## What needs to be done
Retype all of the data that follows, line for line.

*** Data for the task Section Begins ***

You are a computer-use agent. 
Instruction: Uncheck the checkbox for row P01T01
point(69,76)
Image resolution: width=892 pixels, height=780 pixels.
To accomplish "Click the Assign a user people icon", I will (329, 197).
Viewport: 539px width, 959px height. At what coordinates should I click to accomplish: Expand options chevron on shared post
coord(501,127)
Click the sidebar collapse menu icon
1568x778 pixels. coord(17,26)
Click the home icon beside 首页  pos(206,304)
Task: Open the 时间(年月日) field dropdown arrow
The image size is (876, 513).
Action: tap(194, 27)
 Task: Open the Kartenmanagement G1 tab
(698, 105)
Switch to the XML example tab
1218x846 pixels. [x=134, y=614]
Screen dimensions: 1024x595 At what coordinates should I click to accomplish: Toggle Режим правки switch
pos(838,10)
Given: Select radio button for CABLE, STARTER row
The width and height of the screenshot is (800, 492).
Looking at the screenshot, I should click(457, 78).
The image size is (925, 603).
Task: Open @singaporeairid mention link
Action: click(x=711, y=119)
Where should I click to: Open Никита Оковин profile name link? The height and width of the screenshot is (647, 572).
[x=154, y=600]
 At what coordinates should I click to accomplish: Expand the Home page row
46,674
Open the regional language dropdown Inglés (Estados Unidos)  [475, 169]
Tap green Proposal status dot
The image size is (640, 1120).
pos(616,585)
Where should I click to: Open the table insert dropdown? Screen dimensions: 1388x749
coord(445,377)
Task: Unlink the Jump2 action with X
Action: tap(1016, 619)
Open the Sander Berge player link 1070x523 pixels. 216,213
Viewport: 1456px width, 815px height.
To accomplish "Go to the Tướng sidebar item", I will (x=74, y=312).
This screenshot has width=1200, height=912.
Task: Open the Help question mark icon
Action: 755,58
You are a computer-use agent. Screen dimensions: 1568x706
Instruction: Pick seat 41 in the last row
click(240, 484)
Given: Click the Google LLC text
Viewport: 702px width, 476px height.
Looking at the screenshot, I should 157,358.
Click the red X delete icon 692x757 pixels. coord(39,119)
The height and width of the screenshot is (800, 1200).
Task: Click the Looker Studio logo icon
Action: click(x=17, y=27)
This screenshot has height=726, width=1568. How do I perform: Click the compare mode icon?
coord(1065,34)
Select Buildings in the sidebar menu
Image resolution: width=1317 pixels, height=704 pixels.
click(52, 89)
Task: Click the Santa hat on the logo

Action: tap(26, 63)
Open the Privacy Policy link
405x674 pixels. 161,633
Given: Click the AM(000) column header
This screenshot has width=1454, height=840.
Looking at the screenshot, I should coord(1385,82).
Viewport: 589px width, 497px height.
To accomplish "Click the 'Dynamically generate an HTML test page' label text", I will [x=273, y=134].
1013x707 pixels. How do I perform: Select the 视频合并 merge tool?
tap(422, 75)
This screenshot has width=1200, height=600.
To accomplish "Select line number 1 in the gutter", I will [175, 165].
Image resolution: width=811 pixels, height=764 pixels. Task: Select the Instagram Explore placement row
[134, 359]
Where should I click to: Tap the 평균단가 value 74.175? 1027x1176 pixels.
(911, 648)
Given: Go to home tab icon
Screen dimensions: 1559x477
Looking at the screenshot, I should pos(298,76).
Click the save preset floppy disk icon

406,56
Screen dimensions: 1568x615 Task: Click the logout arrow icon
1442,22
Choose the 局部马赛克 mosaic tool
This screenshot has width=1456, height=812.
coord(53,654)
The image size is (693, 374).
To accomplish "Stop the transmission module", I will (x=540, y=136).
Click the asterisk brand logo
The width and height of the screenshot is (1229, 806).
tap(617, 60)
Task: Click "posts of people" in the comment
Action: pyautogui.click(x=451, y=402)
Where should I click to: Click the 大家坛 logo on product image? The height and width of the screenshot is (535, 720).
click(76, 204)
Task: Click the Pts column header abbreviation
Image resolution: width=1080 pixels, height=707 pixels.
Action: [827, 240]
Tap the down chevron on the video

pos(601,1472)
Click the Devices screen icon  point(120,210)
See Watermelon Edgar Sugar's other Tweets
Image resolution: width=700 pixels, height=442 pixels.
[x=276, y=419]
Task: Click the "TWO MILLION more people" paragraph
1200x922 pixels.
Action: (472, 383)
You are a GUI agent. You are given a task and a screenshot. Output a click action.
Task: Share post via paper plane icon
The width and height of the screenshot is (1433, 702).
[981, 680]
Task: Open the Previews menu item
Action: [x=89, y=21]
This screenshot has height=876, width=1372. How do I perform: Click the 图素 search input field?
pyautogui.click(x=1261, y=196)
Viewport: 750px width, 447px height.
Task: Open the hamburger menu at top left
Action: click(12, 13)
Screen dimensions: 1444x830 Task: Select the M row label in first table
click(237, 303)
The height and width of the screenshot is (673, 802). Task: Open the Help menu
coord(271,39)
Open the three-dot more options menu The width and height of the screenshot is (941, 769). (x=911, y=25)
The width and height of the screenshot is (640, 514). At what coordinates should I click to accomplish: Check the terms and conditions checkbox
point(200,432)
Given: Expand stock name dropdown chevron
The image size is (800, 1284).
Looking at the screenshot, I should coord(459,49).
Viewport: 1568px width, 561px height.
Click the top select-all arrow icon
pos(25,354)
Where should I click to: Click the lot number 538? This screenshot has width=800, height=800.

*** Data for the task Section Ends ***

## Result of the exercise
You are a computer-use agent. 
Instruction: Uncheck the checkbox for row P01T01
point(69,76)
Image resolution: width=892 pixels, height=780 pixels.
To accomplish "Click the Assign a user people icon", I will (329, 197).
Viewport: 539px width, 959px height. At what coordinates should I click to accomplish: Expand options chevron on shared post
coord(501,127)
Click the sidebar collapse menu icon
1568x778 pixels. coord(17,26)
Click the home icon beside 首页  pos(206,304)
Task: Open the 时间(年月日) field dropdown arrow
The image size is (876, 513).
Action: tap(194, 27)
 Task: Open the Kartenmanagement G1 tab
(698, 105)
Switch to the XML example tab
1218x846 pixels. [x=134, y=614]
Screen dimensions: 1024x595 At what coordinates should I click to accomplish: Toggle Режим правки switch
pos(838,10)
Given: Select radio button for CABLE, STARTER row
The width and height of the screenshot is (800, 492).
Looking at the screenshot, I should click(457, 78).
The image size is (925, 603).
Task: Open @singaporeairid mention link
Action: click(x=711, y=119)
Where should I click to: Open Никита Оковин profile name link? The height and width of the screenshot is (647, 572).
[x=154, y=600]
 At what coordinates should I click to accomplish: Expand the Home page row
46,674
Open the regional language dropdown Inglés (Estados Unidos)  [475, 169]
Tap green Proposal status dot
The image size is (640, 1120).
pos(616,585)
Where should I click to: Open the table insert dropdown? Screen dimensions: 1388x749
coord(445,377)
Task: Unlink the Jump2 action with X
Action: tap(1016, 619)
Open the Sander Berge player link 1070x523 pixels. 216,213
Viewport: 1456px width, 815px height.
To accomplish "Go to the Tướng sidebar item", I will (x=74, y=312).
This screenshot has width=1200, height=912.
Task: Open the Help question mark icon
Action: 755,58
You are a computer-use agent. Screen dimensions: 1568x706
Instruction: Pick seat 41 in the last row
click(240, 484)
Given: Click the Google LLC text
Viewport: 702px width, 476px height.
Looking at the screenshot, I should 157,358.
Click the red X delete icon 692x757 pixels. coord(39,119)
The height and width of the screenshot is (800, 1200).
Task: Click the Looker Studio logo icon
Action: click(x=17, y=27)
This screenshot has height=726, width=1568. How do I perform: Click the compare mode icon?
coord(1065,34)
Select Buildings in the sidebar menu
Image resolution: width=1317 pixels, height=704 pixels.
click(52, 89)
Task: Click the Santa hat on the logo

Action: tap(26, 63)
Open the Privacy Policy link
405x674 pixels. 161,633
Given: Click the AM(000) column header
This screenshot has width=1454, height=840.
Looking at the screenshot, I should coord(1385,82).
Viewport: 589px width, 497px height.
To accomplish "Click the 'Dynamically generate an HTML test page' label text", I will [x=273, y=134].
1013x707 pixels. How do I perform: Select the 视频合并 merge tool?
tap(422, 75)
This screenshot has width=1200, height=600.
To accomplish "Select line number 1 in the gutter", I will [175, 165].
Image resolution: width=811 pixels, height=764 pixels. Task: Select the Instagram Explore placement row
[134, 359]
Where should I click to: Tap the 평균단가 value 74.175? 1027x1176 pixels.
(911, 648)
Given: Go to home tab icon
Screen dimensions: 1559x477
Looking at the screenshot, I should pos(298,76).
Click the save preset floppy disk icon

406,56
Screen dimensions: 1568x615 Task: Click the logout arrow icon
1442,22
Choose the 局部马赛克 mosaic tool
This screenshot has width=1456, height=812.
coord(53,654)
The image size is (693, 374).
To accomplish "Stop the transmission module", I will (x=540, y=136).
Click the asterisk brand logo
The width and height of the screenshot is (1229, 806).
tap(617, 60)
Task: Click "posts of people" in the comment
Action: pyautogui.click(x=451, y=402)
Where should I click to: Click the 大家坛 logo on product image? The height and width of the screenshot is (535, 720).
click(76, 204)
Task: Click the Pts column header abbreviation
Image resolution: width=1080 pixels, height=707 pixels.
Action: [827, 240]
Tap the down chevron on the video

pos(601,1472)
Click the Devices screen icon  point(120,210)
See Watermelon Edgar Sugar's other Tweets
Image resolution: width=700 pixels, height=442 pixels.
[x=276, y=419]
Task: Click the "TWO MILLION more people" paragraph
1200x922 pixels.
Action: (472, 383)
You are a GUI agent. You are given a task and a screenshot. Output a click action.
Task: Share post via paper plane icon
The width and height of the screenshot is (1433, 702).
[981, 680]
Task: Open the Previews menu item
Action: [x=89, y=21]
This screenshot has height=876, width=1372. How do I perform: Click the 图素 search input field?
pyautogui.click(x=1261, y=196)
Viewport: 750px width, 447px height.
Task: Open the hamburger menu at top left
Action: click(12, 13)
Screen dimensions: 1444x830 Task: Select the M row label in first table
click(237, 303)
The height and width of the screenshot is (673, 802). Task: Open the Help menu
coord(271,39)
Open the three-dot more options menu The width and height of the screenshot is (941, 769). (x=911, y=25)
The width and height of the screenshot is (640, 514). At what coordinates should I click to accomplish: Check the terms and conditions checkbox
point(200,432)
Given: Expand stock name dropdown chevron
The image size is (800, 1284).
Looking at the screenshot, I should coord(459,49).
Viewport: 1568px width, 561px height.
Click the top select-all arrow icon
pos(25,354)
Where should I click to: Click the lot number 538? This screenshot has width=800, height=800.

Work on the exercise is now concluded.